/av-overview-sync

Alpha Vantage - Company Overview - Sync

Primary LanguageJavaApache License 2.0Apache-2.0

Alpha Vantage - Company Info - Sync

This application can be used to synchronize the company information from the Alpha Vantage API into a Weaviate VectorDB.

Prerequisites

  • An Alpha Vantage API key
    • You can use the default API key "demo", but it will only give you access to the company information for the "IBM" stock symbol.
  • A Weaviate API key
    • If running a local Weaviate instance, you can use an empty "" API key.
  • An OpenAI API key
  • A Huggingface API key

Running locally

If you'd like, you can run a Weaviate instance locally using podman/docker

podman run --name weaviate -p 8000:8080 -p 50051:50051 -e ENABLE_MODULES="text2vec-cohere,text2vec-huggingface,text2vec-palm,text2vec-openai,generative-openai,generative-cohere,generative-palm,ref2vec-centroid,reranker-cohere,qna-openai" semitechnologies/weaviate:1.25.7

You can override any of the application configurations by creating an application.yml file in the $PROJECT_ROOT/config directory. This directory is ignored by Git to prevent checking in personal/user keys or other secrets.
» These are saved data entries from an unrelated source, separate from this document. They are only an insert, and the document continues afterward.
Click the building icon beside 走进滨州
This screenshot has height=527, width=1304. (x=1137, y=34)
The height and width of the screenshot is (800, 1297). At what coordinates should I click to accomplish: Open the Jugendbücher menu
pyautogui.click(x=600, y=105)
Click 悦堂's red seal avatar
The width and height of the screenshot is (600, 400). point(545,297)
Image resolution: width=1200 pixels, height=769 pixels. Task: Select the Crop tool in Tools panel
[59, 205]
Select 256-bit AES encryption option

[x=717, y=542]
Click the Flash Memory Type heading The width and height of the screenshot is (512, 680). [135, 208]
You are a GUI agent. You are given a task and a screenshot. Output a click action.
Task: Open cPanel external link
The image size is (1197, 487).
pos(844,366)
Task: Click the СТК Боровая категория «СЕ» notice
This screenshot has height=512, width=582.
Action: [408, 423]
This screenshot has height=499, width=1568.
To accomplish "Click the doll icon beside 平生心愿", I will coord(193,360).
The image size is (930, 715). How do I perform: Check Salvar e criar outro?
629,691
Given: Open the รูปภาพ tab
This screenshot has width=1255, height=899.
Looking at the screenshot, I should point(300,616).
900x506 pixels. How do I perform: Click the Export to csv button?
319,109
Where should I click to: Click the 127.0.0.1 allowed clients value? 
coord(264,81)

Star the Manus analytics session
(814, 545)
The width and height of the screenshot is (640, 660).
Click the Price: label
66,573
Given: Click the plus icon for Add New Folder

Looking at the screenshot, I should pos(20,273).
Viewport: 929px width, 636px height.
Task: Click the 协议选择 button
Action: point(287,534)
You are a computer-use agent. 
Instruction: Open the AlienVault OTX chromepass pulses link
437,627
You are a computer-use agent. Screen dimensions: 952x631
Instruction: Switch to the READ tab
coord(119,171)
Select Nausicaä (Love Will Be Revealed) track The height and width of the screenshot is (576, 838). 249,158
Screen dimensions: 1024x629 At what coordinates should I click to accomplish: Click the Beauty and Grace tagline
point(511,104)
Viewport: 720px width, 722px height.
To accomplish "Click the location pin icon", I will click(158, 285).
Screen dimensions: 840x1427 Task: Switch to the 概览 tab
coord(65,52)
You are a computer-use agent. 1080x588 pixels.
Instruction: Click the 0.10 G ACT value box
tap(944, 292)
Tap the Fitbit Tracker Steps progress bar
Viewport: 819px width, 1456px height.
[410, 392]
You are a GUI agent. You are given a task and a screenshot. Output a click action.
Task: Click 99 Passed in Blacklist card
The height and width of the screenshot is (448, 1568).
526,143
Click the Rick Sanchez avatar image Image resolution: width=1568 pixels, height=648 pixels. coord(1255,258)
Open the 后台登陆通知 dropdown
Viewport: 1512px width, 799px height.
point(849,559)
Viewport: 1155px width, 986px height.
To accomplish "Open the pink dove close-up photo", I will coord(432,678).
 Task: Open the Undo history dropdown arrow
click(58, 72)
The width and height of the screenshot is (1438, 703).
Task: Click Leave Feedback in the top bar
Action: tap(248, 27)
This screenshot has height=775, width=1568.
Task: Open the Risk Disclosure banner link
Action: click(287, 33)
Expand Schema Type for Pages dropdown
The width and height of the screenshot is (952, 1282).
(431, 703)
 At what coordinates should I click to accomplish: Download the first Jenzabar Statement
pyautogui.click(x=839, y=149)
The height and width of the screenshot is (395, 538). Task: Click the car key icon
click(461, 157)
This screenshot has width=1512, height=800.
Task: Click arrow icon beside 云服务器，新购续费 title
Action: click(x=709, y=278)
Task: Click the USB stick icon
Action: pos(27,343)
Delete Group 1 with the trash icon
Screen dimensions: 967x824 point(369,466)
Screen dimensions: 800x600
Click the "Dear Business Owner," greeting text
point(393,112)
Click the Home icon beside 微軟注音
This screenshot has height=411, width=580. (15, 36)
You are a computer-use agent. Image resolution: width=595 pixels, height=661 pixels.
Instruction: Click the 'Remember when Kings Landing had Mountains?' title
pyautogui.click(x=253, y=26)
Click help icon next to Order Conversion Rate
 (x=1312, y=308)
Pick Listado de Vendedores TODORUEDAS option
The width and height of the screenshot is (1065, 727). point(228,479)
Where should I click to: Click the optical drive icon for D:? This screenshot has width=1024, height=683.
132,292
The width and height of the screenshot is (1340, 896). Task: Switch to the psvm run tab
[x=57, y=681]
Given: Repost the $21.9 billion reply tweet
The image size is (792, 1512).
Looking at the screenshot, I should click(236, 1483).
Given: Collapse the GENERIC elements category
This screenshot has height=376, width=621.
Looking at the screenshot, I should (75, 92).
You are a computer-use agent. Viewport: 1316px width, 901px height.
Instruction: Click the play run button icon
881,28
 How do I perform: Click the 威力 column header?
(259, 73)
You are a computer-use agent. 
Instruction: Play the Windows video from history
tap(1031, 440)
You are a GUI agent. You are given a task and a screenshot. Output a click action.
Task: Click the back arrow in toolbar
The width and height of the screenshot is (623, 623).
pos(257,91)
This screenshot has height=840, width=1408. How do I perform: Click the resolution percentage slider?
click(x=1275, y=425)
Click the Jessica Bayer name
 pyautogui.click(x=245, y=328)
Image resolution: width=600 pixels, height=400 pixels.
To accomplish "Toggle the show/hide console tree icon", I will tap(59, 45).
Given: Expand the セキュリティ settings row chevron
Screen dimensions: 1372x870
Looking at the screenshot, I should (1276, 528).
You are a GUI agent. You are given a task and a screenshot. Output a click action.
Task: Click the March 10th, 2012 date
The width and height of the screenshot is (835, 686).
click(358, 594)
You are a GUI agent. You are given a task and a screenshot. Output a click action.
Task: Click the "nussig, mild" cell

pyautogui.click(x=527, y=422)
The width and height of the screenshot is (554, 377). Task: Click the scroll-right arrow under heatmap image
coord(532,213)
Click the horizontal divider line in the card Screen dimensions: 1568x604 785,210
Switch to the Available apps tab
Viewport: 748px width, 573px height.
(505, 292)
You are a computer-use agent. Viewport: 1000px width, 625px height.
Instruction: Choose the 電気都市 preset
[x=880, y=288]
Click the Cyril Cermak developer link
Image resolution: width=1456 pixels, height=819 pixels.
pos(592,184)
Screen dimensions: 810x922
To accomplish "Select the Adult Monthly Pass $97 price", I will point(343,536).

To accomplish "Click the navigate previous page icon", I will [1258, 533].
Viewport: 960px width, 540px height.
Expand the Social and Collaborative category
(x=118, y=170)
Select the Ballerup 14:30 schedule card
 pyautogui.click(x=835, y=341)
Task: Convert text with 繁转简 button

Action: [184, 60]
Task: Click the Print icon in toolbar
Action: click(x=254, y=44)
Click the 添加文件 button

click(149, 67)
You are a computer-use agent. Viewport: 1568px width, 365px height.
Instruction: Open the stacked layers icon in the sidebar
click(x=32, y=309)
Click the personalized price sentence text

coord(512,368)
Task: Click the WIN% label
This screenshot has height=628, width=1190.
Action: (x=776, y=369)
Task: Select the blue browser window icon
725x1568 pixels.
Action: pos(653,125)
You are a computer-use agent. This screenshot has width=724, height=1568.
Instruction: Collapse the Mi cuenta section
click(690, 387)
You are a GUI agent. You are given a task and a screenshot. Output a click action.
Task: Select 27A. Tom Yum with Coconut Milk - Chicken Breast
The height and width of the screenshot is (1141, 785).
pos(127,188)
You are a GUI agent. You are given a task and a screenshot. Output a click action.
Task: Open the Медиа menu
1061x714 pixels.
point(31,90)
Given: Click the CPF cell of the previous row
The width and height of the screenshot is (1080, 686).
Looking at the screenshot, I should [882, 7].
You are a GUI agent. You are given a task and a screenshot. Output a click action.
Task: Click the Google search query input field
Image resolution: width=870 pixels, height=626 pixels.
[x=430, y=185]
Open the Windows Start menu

To run the application, you can use the following commands:

cd $PROJECT_ROOT
mvn clean package spring-boot:run

Running on OpenShift

Create the deployment.yml, configmap.yml, and secret.yml files from the available templates, and update them with your values. These files are ignored by Git to prevent checking in personal/user keys or other secrets.

cd $PROJECT_ROOT
cp src/main/jkube/deployment.yml.template src/main/jkube/deployment.yml
cp src/main/jkube/configmap.yml.template src/main/jkube/configmap.yml
cp src/main/jkube/secret.yml.template src/main/jkube/secret.yml

Build and deploy to OpenShift. Make sure you're logged in to OpenShift and are currently in the namespace you want to deploy to.

cd $PROJECT_ROOT
mvn -P openshift clean package oc:deploy

Additional notes:

You can reference environment variables inside of your ConfigMap. For instance, if you wanted to use the Huggingface or OpenAI vectorizers, you could add the following configurations to your config.yml file:

data:
  application.yml: |-
    application:
      weaviate:
        headers:
          "X-OpenAI-Api-key": "${OPENAI_API_KEY}"
          "X-Huggingface-Api-key": "${HUGGINGFACE_API_KEY}"
        schema:
          vectorizer-module: "text2vec-huggingface"
          vectorizer-module-config:
            options:
              waitForModel: true
          generative-module: "generative-openai"
          generative-module-config:
            model: "gpt-4"

Then you can add the API keys to your secret.yml file like so:

data:
  application.weaviate.openai-api-key: "<my base64 encoded key>"
  application.weaviate.huggingface-api-key: "<my base64 encoded key>"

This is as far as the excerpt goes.